#### SOURCE RECORDS ####

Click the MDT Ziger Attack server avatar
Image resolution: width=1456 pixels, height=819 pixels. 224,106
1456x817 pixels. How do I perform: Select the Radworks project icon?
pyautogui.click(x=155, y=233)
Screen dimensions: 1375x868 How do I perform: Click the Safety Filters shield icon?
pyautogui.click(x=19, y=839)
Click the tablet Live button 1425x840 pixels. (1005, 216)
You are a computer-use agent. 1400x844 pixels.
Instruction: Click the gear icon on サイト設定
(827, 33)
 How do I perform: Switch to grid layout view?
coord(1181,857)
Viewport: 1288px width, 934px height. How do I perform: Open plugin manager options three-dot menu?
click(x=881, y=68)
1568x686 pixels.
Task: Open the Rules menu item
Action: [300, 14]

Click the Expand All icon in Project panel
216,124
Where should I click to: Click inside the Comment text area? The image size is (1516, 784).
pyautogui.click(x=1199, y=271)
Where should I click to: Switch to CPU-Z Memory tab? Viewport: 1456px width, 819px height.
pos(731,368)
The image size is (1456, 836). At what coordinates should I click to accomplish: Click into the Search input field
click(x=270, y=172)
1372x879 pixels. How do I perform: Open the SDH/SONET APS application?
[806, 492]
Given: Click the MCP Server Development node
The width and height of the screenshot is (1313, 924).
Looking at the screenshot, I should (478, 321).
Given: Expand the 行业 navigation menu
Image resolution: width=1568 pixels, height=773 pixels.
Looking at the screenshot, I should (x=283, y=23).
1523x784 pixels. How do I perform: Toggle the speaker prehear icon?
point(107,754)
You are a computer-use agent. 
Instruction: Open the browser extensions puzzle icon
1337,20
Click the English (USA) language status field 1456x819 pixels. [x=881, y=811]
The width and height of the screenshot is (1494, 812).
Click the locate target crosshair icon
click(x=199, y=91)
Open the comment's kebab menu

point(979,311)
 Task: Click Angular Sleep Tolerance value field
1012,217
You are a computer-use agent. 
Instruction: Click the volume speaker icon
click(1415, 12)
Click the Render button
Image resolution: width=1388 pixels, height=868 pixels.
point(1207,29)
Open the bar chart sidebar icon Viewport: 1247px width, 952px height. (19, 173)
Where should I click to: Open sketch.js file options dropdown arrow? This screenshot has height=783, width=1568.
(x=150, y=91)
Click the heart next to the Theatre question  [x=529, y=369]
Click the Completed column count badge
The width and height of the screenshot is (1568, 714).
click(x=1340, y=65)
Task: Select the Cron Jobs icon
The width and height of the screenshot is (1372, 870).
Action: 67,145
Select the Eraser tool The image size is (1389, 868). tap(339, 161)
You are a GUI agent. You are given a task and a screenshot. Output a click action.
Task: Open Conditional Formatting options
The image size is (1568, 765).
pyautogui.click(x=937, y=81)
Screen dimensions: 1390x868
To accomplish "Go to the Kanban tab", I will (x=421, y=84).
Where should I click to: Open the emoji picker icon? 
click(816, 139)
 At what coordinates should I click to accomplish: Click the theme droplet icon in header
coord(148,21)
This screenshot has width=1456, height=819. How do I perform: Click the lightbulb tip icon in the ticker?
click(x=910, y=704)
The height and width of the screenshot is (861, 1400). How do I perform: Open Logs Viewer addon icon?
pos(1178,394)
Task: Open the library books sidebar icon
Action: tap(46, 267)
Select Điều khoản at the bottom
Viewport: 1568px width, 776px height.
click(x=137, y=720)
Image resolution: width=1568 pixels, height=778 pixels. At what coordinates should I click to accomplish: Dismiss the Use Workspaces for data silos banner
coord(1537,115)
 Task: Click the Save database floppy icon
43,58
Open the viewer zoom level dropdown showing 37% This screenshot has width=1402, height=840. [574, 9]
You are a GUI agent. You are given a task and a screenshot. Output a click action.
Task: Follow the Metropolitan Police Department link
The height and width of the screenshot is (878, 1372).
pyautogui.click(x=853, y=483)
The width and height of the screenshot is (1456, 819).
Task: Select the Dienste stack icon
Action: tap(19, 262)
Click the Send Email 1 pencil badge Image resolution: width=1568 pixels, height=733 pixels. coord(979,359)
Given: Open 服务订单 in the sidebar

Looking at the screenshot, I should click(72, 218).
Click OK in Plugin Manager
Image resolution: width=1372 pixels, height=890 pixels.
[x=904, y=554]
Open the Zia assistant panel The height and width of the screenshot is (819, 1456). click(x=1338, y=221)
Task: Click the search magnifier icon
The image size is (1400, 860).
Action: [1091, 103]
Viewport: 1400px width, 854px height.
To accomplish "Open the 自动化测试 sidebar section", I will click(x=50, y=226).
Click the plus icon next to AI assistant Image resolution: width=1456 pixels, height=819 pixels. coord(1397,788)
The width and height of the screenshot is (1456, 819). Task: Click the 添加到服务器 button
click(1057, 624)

####

● ABOUT THIS TASK
Your task is to write out, exactly, the line that holds "Click the plus" and every line after it until the records end.

● SOLUTION TO THIS PROBLEM
Click the plus icon next to AI assistant Image resolution: width=1456 pixels, height=819 pixels. coord(1397,788)
The width and height of the screenshot is (1456, 819). Task: Click the 添加到服务器 button
click(1057, 624)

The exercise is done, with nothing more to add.